Tyler (era Tyler, não Daniel, a menos que por algum milagre fosse Daniel) franziu a testa e endireitou-se. "Oh, sinto muito pela sua perda. Não se preocupe com a bagunça. Não tem problema nenhum."

Mas a mulher permaneceu completamente imóvel, como um rato que acaba de perceber que o gato o está observando. Ela olhou para mim, depois para o filho... e então nos olhos dele.

“Sinto muito pela sua perda, mas você precisa ir. Temos muito trabalho a fazer!”

Então ele deu um passo à frente, puxou Tyler de volta para dentro de casa e fechou a porta da frente bem na minha frente.

Ela olhou para mim, depois para o filho... e então nos olhos dele.

Fiquei parado naquela varanda por um instante que não consigo medir, tentando entender o que acabara de me acontecer.

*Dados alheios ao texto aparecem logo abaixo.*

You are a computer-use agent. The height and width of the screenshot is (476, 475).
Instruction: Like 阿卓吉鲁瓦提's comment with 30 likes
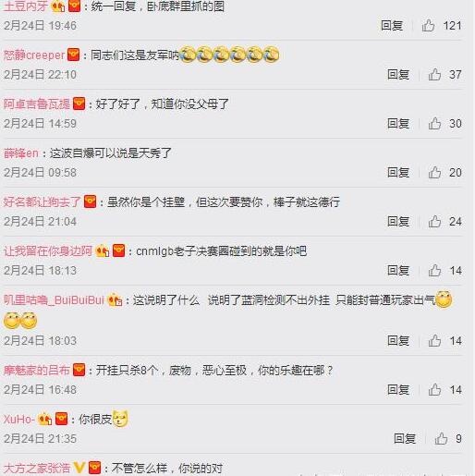click(434, 123)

Eu conseguia ouvi-los processando a informação também; suas vozes estavam abafadas e não dava para ouvi-los bem através da porta, a ponto de eu não conseguir entender o que estavam dizendo um ao outro.

Então me virei e corri de volta para casa.

Carl estava na sala de estar quando voltei, lendo. Ele olhou para cima quando entrei.

"Você já voltou?", perguntou ele.

Eu me virei e corri de volta para casa.